— Start TEXT SECTION —

Every day, the couple went out walking for two hours, observing village life and architecture and getting to know the villagers. People would call out their names in friendly tones -“Taut-san! Erica-san!”- and serve them tea and snacks, or carry fruits and vegetables to Senshintei. When the nearby Usui River flooded in September 1935, Taut worried about the adverse impact on the community and made a monetary donation. Despite barely having enough to get by himself, he must have felt unable to ignore their plight. Unexpectedly compelled to live among the common people of Japan, he found joy in everyday life and strived to understand the essence of the culture through direct observation. The result was a tradition of Takasaki crafts.
From wooden cutlery and lacquerware to small boxes inlaid with eggshells and washi light fixtures, Taut designed a wide range of everyday objects and furniture. “You can fit the whole world into the smallest of objects,” he said, designing through trial and error a series of items that fused local materials and techniques with modernism.
Among the crafts he designed during this time were weavings made from bamboo sheaths. He adapted a German basketweaving technique, but for his material opted for the outer sheaths of bamboo, which local craftspeople used to fashion a Takasaki specialty called “nanbuomote”, the finely-woven soles seen in the high-end zori and setta traditionally worn with kimono. This was not an established craft, but rather a new technique developed collaboratively by Taut and the nanbuhyo artisans. Taut predicted that as Japanese society modernized and everyday dress shifted from kimonos to Western-style clothing, demand for setta would decline, and hoped to provide a living for the thousand or so people employed at the time in making the woven soles. Together, they developed a large number of designs that brought warmth and color to daily life, including serving baskets, bread dishes, baskets for melons, wine, and knitting, and seats for chairs.

— End TEXT SECTION —
— Start RECORDED DATA —

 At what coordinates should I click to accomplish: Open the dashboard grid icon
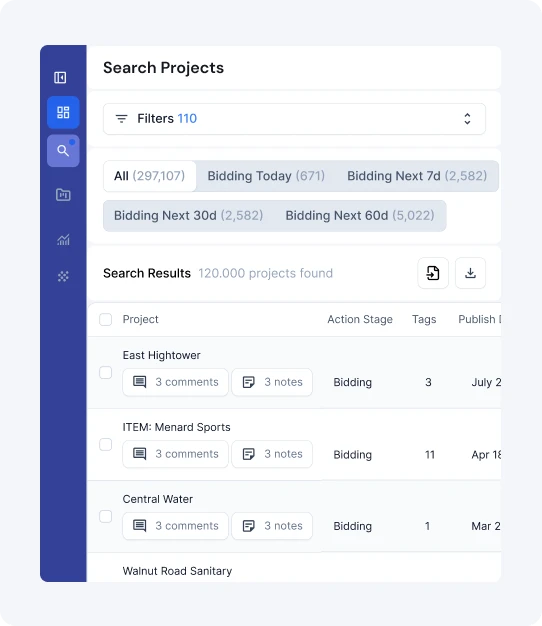click(63, 112)
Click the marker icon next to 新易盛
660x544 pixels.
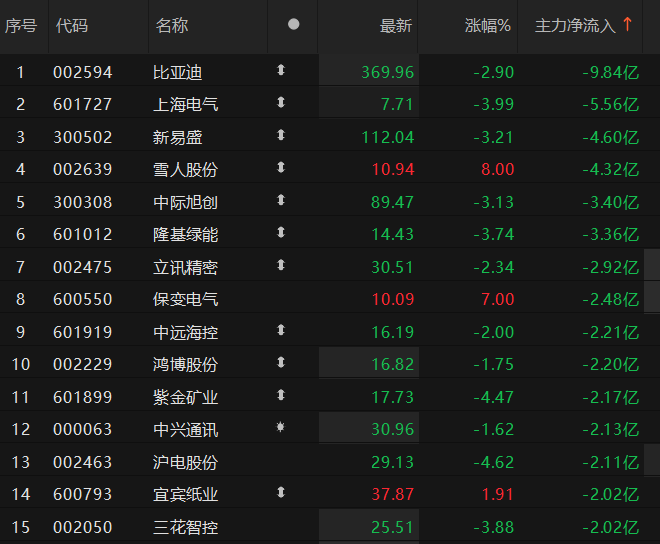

— End RECORDED DATA —

= CHALLENGE 1 =
Please swap "villagers" for "local residents" in the Taut passage and write out the stretch from "Every day, the" through "of Takasaki crafts." with that change.
= CHALLENGE 2 =
Decide whether each statement agrees with the Taut passage, answering yes or no and quoting the words that settle it: (a) The Usui River flooded in September 1935. (b) Weaving with bamboo sheaths was already an established craft before Taut arrived. (c) Taut expected demand for setta to rise as Japanese society modernized.
The listing stands apart from the Taut passage and is separate material.

= WRITTEN RESPONSE 1 =
Every day, the couple went out walking for two hours, observing village life and architecture and getting to know the local residents. People would call out their names in friendly tones -“Taut-san! Erica-san!”- and serve them tea and snacks, or carry fruits and vegetables to Senshintei. When the nearby Usui River flooded in September 1935, Taut worried about the adverse impact on the community and made a monetary donation. Despite barely having enough to get by himself, he must have felt unable to ignore their plight. Unexpectedly compelled to live among the common people of Japan, he found joy in everyday life and strived to understand the essence of the culture through direct observation. The result was a tradition of Takasaki crafts.

= WRITTEN RESPONSE 2 =
(a) Yes: "When the nearby Usui River flooded in September 1935"
(b) No: "This was not an established craft, but rather a new technique developed collaboratively by Taut and the nanbuhyo artisans."
(c) No: "demand for setta would decline"